Publisher's Weekly Review
A single, saucy British woman delivers her narcissistic rants in diary form (sound familiar?) in Adele Lang's Confessions of a Sociopathic Social Climber. Katya Livingston is a vain, nasty advertising copywriter who lands a gig producing a gossip column for a London tabloid - really just an outlet to crow about her prolific intake of alcohol and the search for "bonkable bachelors." The column leads to a book deal and even a brush with B-movie stardom as Katya rails against vegans, foreigners and the poorly dressed. What this sendup of the tired Bridget genre lacks in originality is made up for in sheer bitchiness. (c) Copyright PWxyz, LLC. All rights reserved
Kirkus Review
A first novel from Britisher Lang (How to Spot a Bastard by His Star Sign, 2002) offers up some sharp and funny moments, but with bad behavior its only joke, it quickly becomes exceedingly thin stuff. A self-absorbed, 30ish copywriter with an off-the-charts sense of herself, Katya Livingston smokes in the elevator because it's banned in the office, uses her Save-the-Children orphan as her personal porter, and for entertainment tempts the fiances of friends. The story consists of Katya's journal entries, published in her own newspaper column, a writing job that she finessed behind the back of Teddington, a friend who hoped to secure it for himself. Along with Eliza, a New Age colleague; Ferguson, a failed gay male escort; and a few others, Teddington is among the friends Katya constantly uses, abuses, and then humiliates in her column, attributing any resentments to jealousy. Novelistic concerns like plot and character don't apply in what is really just a string of farcical sketches that play off the Bridget Jones style.

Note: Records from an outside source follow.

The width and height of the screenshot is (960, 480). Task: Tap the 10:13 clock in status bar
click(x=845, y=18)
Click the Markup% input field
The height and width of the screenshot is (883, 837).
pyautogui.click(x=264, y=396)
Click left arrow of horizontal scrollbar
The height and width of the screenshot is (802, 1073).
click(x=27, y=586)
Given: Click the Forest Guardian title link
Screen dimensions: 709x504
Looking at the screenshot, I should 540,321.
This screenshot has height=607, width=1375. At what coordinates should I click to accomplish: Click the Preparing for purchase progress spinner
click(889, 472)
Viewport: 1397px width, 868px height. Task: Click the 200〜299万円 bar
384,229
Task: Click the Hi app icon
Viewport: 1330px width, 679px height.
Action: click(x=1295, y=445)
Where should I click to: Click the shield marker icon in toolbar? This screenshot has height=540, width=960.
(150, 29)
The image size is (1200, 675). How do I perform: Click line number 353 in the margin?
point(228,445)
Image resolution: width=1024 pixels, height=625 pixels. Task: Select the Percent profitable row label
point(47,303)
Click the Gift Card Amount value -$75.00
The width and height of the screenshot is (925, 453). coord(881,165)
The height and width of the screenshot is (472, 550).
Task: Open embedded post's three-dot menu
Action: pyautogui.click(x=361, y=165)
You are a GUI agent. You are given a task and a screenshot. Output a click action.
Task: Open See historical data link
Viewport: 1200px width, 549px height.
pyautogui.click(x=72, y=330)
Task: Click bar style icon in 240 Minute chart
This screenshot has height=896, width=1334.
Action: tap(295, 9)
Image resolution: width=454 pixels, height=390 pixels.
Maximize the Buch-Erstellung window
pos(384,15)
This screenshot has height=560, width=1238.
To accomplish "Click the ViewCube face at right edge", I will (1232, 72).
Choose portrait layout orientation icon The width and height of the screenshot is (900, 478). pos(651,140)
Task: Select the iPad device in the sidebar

As such, it indeed has its moments, as when we find Katya, "manhunting" by setting a tripwire in Hyde Park, "After collecting only two old ladies and a poodle, get disheartened and go home again." In addition to the failures and embarrassments of her (barely) one-dimensional friends and colleagues, Katya's column chronicles her adventures looking for free drinks, higher-paying work, and a man up to her standards (she never finds one, tossing candidates aside like candy wrappers), writing for a TV series, house-sitting for a rich friend ("accidentally" losing her prize dog because he's a bother), fabricating a libelous book about a semi-famous ex-lover's shortcomings, then becoming the subject of a similar book by Teddington-and finally heading off to Hollywood to become a (pornographic) movie star. There are some real laughs here, and the complete lack of redeeming value is refreshing. But the entirety is another demonstration that less is more. Take in small doses.